Einstein was living in his home country of Germany in 1915, the year he published the theory of general relativity. Eddington was English, living in Cambridge. At the time, British forces were actively fighting German forces, and England was characterized by anti-German attitudes, even within the scientific community. Luckily for Einstein, his 1915 paper landed on Eddington’s desk.

“Eddington was interested in science, not Einstein’s nationality,” says Bell Burnell. Had Eddington been unwilling to read and support the work of a German, modern physics may have progressed much more slowly. Or had the stars been completely obscured by clouds that night in Príncipe. Or had the war not ended just in time to move forward with the expedition. Or had Eddington not been a great science communicator. Or had the world not been so desperate for good news that confirmation of Einstein’s theory made newspaper headlines around the world. Or had the monkeys come out on top.
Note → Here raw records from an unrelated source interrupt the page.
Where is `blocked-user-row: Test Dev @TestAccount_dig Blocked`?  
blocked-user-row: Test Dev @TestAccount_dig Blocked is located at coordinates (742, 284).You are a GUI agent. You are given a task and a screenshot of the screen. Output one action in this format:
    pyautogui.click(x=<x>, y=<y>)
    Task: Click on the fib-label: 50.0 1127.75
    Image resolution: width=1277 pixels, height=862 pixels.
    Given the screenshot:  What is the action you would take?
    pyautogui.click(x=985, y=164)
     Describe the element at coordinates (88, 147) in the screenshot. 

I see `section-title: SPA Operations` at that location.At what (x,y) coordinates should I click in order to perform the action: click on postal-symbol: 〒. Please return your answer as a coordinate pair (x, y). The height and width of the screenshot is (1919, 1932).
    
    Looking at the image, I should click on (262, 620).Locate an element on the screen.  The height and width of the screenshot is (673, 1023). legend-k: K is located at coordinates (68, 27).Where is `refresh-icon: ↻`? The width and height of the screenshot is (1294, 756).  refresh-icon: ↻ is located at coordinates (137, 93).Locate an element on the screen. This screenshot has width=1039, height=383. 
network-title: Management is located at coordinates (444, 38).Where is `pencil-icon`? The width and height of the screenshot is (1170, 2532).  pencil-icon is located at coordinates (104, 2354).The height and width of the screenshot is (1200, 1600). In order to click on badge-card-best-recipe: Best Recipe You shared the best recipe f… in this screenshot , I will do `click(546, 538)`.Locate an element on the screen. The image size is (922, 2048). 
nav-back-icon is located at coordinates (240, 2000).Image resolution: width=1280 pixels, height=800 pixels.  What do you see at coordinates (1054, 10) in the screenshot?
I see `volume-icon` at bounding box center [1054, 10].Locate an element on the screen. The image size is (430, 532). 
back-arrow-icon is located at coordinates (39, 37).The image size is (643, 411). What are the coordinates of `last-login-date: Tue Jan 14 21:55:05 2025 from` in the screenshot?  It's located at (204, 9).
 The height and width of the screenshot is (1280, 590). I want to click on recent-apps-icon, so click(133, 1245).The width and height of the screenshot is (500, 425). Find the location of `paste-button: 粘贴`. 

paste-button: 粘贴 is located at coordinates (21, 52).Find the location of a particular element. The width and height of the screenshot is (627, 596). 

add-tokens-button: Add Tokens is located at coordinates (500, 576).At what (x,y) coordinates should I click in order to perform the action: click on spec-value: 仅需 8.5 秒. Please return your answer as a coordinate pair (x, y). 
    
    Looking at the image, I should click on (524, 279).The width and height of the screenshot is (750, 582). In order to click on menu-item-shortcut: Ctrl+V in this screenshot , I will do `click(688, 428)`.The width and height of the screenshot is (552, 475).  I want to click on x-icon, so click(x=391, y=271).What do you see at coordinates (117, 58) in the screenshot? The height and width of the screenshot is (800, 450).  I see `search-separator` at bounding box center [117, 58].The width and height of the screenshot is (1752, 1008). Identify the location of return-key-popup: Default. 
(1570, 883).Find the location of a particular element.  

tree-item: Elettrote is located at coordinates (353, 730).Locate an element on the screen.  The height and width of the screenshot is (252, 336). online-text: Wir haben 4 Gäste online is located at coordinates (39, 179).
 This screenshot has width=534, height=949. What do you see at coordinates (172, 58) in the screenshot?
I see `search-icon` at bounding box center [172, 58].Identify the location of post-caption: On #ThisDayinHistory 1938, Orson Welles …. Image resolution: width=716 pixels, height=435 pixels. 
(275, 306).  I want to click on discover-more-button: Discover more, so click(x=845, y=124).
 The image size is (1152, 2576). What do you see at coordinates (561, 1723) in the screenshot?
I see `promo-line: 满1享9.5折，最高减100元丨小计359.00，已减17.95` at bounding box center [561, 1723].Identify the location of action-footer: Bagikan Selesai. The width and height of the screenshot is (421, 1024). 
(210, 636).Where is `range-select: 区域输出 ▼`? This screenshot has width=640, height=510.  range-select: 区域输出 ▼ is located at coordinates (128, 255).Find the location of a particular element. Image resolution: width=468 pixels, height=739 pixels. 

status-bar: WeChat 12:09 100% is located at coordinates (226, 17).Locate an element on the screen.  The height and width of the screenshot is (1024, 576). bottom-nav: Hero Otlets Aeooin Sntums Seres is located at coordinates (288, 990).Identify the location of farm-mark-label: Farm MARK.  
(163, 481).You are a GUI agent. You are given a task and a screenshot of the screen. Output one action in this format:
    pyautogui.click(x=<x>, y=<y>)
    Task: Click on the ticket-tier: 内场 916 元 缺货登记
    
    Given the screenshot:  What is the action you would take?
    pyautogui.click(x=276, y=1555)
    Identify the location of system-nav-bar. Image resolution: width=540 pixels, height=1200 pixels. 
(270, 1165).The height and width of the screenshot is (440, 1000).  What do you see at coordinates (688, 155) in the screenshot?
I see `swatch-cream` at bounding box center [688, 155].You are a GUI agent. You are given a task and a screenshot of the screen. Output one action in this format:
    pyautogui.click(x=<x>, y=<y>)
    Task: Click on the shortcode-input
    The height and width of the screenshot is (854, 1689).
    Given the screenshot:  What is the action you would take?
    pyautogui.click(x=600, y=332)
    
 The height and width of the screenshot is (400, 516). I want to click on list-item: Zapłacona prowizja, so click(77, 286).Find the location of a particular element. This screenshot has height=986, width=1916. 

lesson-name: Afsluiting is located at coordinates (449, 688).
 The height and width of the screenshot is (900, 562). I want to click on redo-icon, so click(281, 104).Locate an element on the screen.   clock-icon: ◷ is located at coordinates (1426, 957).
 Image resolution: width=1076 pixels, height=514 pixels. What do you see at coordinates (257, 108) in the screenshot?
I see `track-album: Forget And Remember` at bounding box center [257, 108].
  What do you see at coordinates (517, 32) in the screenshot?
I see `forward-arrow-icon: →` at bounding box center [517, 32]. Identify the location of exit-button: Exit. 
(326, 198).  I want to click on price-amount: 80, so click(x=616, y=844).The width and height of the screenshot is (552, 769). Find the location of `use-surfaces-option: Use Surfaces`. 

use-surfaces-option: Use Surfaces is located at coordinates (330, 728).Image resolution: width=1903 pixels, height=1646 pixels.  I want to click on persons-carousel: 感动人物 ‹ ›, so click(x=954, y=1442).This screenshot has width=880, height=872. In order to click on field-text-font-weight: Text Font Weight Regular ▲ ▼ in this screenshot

In experiments and analysis, physicists control for outside influences at the highest standard. But political, societal, social, and financial conditions influence the path of scientific progress all along the way. There is no Faraday cage for politics or a vacuum chamber that keeps out financial considerations. For better or for worse.

Virginia Trimble, an astronomer and science historian at the University of California, Irvine, provides even more context on the events leading up to this first test of general relativity in a class on how World War I (1914–18) impacted the sciences. During the war, many scientists, including Einstein, were going hungry due to low agricultural output, halted imports, and price controls. Work was interrupted as scientists became soldiers, and sometimes, as in the case of the exceptional English physicist Henry Moseley, they became casualties. The number of research publications decreased dramatically across the world, and once-thriving international scientific collaborations collapsed. “All science suffered greatly,” she says.

But science has also benefited greatly from war.

Trimble notes that as men left for the battlefield, jobs in academia and industry were suddenly open to women—accelerating the pace with which women contributed to STEM fields and received the right to vote in many countries. Portable x-ray equipment, facial reconstruction, and prosthetics work advanced quickly, driven by attempts to keep soldiers alive and functioning. Developments in chemistry yielded new explosives and poisonous gases but also enabled the large-scale production of fertilizer, necessary to maintain food supplies even today. Infrared-sensitive photographic emulsions developed for reconnaissance formed the basis for astronomical advances. Sonar technologies developed to locate submarines have been adapted to map the seafloor and track biodiversity. “Nearly all technology advances come from war,” Trimble says.

Trimble has turned her attention to the history of astronomy in recent years because of a natural curiosity but also because the past holds valuable context. “As many sages have said, Those who will not study history are doomed to repeat it. There is certainly some truth in that,” Trimble says. The opposite is also true, she notes. “Things have unintended consequences. Knowing what’s happened in the past can shed light both on how people react now and on what we might do now to avoid something that went badly in the past.”
Reflecting on what lessons can be drawn from the story of Einstein and Eddington, Bell Burnell offered these thoughts to physics students. “It’s always a good idea to try and make your own luck,” she says. “Try and identify people of integrity, of honesty, and upstanding [character]. Those are the people you want to associate with.”